▶ _Exercise details_: Give back every record below, character for character.
(Entries shown begins)
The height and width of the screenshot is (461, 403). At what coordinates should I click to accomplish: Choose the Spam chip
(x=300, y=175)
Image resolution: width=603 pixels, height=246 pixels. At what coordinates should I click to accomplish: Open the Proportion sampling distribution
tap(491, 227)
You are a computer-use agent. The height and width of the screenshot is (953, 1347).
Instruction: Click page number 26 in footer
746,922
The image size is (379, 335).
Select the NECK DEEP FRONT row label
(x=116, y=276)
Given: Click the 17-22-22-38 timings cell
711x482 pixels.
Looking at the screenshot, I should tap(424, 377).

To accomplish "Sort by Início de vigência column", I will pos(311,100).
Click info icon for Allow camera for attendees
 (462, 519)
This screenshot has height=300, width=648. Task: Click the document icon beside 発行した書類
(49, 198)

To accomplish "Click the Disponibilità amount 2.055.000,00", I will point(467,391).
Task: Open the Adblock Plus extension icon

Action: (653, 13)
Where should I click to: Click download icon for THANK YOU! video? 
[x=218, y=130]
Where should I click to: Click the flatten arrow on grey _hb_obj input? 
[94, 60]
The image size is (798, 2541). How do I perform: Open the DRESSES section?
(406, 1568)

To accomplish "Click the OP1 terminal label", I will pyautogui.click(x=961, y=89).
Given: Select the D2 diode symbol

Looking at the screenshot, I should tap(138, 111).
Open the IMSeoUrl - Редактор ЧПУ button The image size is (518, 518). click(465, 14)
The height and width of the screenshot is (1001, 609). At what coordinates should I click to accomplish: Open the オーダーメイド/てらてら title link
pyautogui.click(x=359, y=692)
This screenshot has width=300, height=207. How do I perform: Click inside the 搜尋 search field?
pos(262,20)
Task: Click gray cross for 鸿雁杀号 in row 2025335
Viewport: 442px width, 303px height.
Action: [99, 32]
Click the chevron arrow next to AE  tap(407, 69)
(Entries shown ends)
▶ _Answer section_:
The height and width of the screenshot is (461, 403). At what coordinates should I click to accomplish: Choose the Spam chip
(x=300, y=175)
Image resolution: width=603 pixels, height=246 pixels. At what coordinates should I click to accomplish: Open the Proportion sampling distribution
tap(491, 227)
You are a computer-use agent. The height and width of the screenshot is (953, 1347).
Instruction: Click page number 26 in footer
746,922
The image size is (379, 335).
Select the NECK DEEP FRONT row label
(x=116, y=276)
Given: Click the 17-22-22-38 timings cell
711x482 pixels.
Looking at the screenshot, I should tap(424, 377).

To accomplish "Sort by Início de vigência column", I will pos(311,100).
Click info icon for Allow camera for attendees
 (462, 519)
This screenshot has height=300, width=648. Task: Click the document icon beside 発行した書類
(49, 198)

To accomplish "Click the Disponibilità amount 2.055.000,00", I will point(467,391).
Task: Open the Adblock Plus extension icon

Action: (653, 13)
Where should I click to: Click download icon for THANK YOU! video? 
[x=218, y=130]
Where should I click to: Click the flatten arrow on grey _hb_obj input? 
[94, 60]
The image size is (798, 2541). How do I perform: Open the DRESSES section?
(406, 1568)

To accomplish "Click the OP1 terminal label", I will pyautogui.click(x=961, y=89).
Given: Select the D2 diode symbol

Looking at the screenshot, I should tap(138, 111).
Open the IMSeoUrl - Редактор ЧПУ button The image size is (518, 518). click(465, 14)
The height and width of the screenshot is (1001, 609). At what coordinates should I click to accomplish: Open the オーダーメイド/てらてら title link
pyautogui.click(x=359, y=692)
This screenshot has width=300, height=207. How do I perform: Click inside the 搜尋 search field?
pos(262,20)
Task: Click gray cross for 鸿雁杀号 in row 2025335
Viewport: 442px width, 303px height.
Action: [99, 32]
Click the chevron arrow next to AE  tap(407, 69)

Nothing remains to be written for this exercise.